Sardh E.1, Rejkjaer L.2, Harper P.3, Andersson D.E.H.1
1Dept of Internal Medicine, South General Hospital, Stockholm, Sweden, 2HemeBiotech A/S, Hillerød, Denmark, 3Porphyria Centre Sweden, Huddinge University Hospital, Stockholm, Sweden
The study was a combined phase I and II study with the primary objective to study the safety and tolerability of a single and repeated dose(s) of i.v. rhPBGD and the pharmacokinetics of a single and repeated dose(s) of i.v. rhPBGD. The secondary objectives were to study the biochemical efficacy by measuring the change in plasma concentration of PBG over time for both single and repeated dose(s) of rhPBGD. The trial was an open label, dose escalating, rhPBGD single dose (Part A), and a double blind, randomised, placebo controlled repeated dose (Part B) study.
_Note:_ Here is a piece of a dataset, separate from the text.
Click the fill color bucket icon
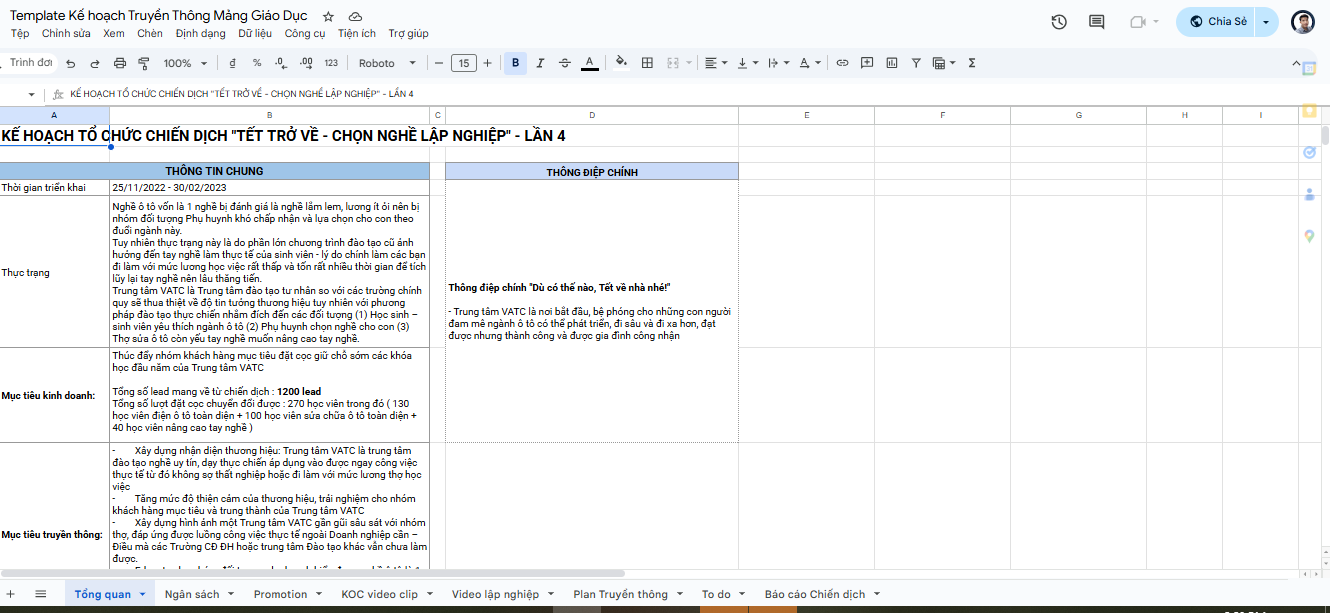Image resolution: width=1330 pixels, height=613 pixels. pos(621,63)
There were 4 doses (0.5 mg/kg, 1 mg/kg, 2 mg/kg, 4 mg/kg) and Part A of the trial involved 12 AIP subjects with 3 subjects at each dose level. Part B involved 20 healthy AIP subjects and 20 healthy male (non-AIP) subjects with 10 subjects at each dose level, one AIP subject and one healthy male (non-AIP) were randomized to placebo at each dose level. The results of this trial showed that rhPBGD seem to have biphasic pharmacokinetic characteristics. The terminal half-life was about 2.5 hours. Approximate dose proportionality was observed.. The i.v. bolus injection of rhPBGD produced an instant, almost complete, removal of plasma PBG lasting for at least 2 hours even at the lowest dose of 0.25 mg/kg bid. After 2 hours, the plasma PBG level increased gradually at slower rates for higher doses and the initial level is reached after 12 hours. No reduction was produced by placebo. No safety issues were raised during the trial and rhPBGD was well tolerated.